Excerpted text:
━━━━━━━━━━

The models were then painted just the way I do 28mm: basecoat, dip and highlight, usually with basecoat colours. I guessed these needed an extra highlight to bring them out the way I wanted, so I used mid-tone basecoats and highlights thus:
Shirts: Foundry Union Blue, highlighted with Union Blue light and Sky blue
Trousers: Foundry Union trouser, highlighted with basecoat colour and Union trouser light
Braces and gauntlets: GW Karak Stone highlighted with basecoat colour and GW Screaming skull
Hats: GW Baneblade brown, highlighted with basecoat colour and Karak stone. Hat bands were done with Foundry Ochre shade highlighted with Ochre light
Neckerchief and trouser stripes: Foundry yellow, highlighted with basecoat colour and yellow light
Boots and belts: GW Abaddon black, highlighted with Foundry Charcoal black and Charcoal black light;
Buckles: GW shining gold (base and highlight)
Gun barrels and scabbards: GW Boltgun metal (yes, I still have some!) this was highlighted with GW Ironbreaker for sabre scabbards.

━━━━━━━━━━

Supplied data:
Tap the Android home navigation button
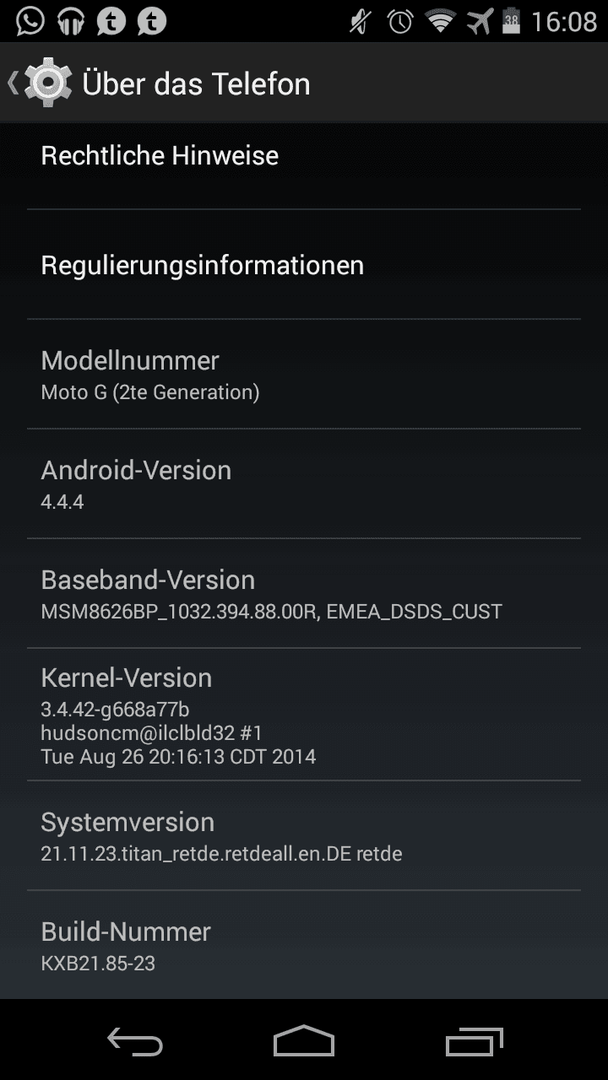The image size is (608, 1080). pyautogui.click(x=304, y=1041)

━━━━━━━━━━

Task list:
(1) Rewrite the paragraph of the miniature-painting text that begins "The models were then painted" as a shorter version that keeps its main facts.
(2) Carry on the text about painting the models with the next part after its last sentence.

Results:
(1) I painted the models the same way I paint 28mm figures: basecoat, dip and highlight, usually using the basecoat colors. They seemed to need an extra highlight, so I used the following mid-tone basecoats and highlights:

(2)
Sabre: GW Ironbreaker, highlighted with basecoat colour and GW Runefang Steel.
Bases: GW Steel Legion Drab – no dip, just drybrushed with Screaming skull.

I’m very pleased with them! 

So, here we have:


Captain Kirby Yorke (played by the master, Mr John Wayne, in Fort Apache and Rio Grande – although in the latter, he’d been promoted) with sergeant Travis Tyree (played by Ben Johnson in She Wore A Yellow Ribbon – he’d also been in Rio Grande but as a lowly trooper so must have been promoted before re-deployment to the plains!) Tyree is a conversion, as seen in the accompanying pic. His left arm comes from the obligatory (and often useless) prone pose that Airfix always loved so much. Capt. Yorke’s shoulder rank bars are Greenstuff.



Bugler and trooper standing firing. The bugler has the left arm from the mounted standard bearer/bugler model.


Two kneeling troopers.


 The whole group.


Am angling to use a modification of Osprey’s The Men Who Would Be Kings, as it’s suitably ‘Hollywood’ in scope and a chap on the Facebook fan group has done some work on something similar, which he has shared.


There’ll be more to come on this project over the next few months, with more dismounted chaps, horseholders and some mounted versions next on the agenda, as I haven’t purchased any Apaches yet.